-- Opening Marker --
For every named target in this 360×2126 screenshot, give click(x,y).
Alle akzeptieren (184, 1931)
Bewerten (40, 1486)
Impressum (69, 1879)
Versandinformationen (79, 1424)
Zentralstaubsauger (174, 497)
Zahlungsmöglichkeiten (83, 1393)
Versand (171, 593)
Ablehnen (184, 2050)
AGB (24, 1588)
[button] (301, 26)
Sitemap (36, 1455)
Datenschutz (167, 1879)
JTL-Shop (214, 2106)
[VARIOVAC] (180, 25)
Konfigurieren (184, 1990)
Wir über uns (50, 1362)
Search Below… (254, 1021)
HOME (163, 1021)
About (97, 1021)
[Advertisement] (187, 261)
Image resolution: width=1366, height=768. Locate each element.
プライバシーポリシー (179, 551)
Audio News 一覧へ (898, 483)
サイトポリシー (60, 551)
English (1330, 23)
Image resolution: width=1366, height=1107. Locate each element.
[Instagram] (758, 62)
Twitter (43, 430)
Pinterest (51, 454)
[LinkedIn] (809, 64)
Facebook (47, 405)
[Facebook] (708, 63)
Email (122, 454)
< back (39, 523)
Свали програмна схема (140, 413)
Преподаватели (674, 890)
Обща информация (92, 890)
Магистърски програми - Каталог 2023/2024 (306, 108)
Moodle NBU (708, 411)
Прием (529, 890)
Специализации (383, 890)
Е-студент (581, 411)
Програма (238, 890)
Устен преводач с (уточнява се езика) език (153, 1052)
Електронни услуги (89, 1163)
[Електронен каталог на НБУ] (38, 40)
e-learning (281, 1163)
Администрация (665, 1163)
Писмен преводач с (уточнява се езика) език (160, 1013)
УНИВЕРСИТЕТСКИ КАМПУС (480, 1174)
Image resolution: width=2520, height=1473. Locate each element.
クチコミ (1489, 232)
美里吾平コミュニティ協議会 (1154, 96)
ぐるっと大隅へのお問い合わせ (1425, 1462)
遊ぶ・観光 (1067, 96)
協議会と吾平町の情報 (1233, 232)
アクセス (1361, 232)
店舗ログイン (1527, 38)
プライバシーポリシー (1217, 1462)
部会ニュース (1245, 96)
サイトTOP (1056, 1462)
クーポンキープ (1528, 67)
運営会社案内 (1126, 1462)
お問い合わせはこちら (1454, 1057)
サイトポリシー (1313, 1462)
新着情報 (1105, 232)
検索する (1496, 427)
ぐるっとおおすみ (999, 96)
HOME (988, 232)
-- Closing Marker --
▶ [EXERCISE]
Above are the entries. Quote exactly the lines from the one bearing "e-learning (281, 1163)" through the one bearing "プライバシーポリシー (1217, 1462)".

▶ [EXERCISE ANSWER]
e-learning (281, 1163)
Администрация (665, 1163)
Писмен преводач с (уточнява се езика) език (160, 1013)
УНИВЕРСИТЕТСКИ КАМПУС (480, 1174)
Image resolution: width=2520, height=1473. Locate each element.
クチコミ (1489, 232)
美里吾平コミュニティ協議会 (1154, 96)
ぐるっと大隅へのお問い合わせ (1425, 1462)
遊ぶ・観光 (1067, 96)
協議会と吾平町の情報 (1233, 232)
アクセス (1361, 232)
店舗ログイン (1527, 38)
プライバシーポリシー (1217, 1462)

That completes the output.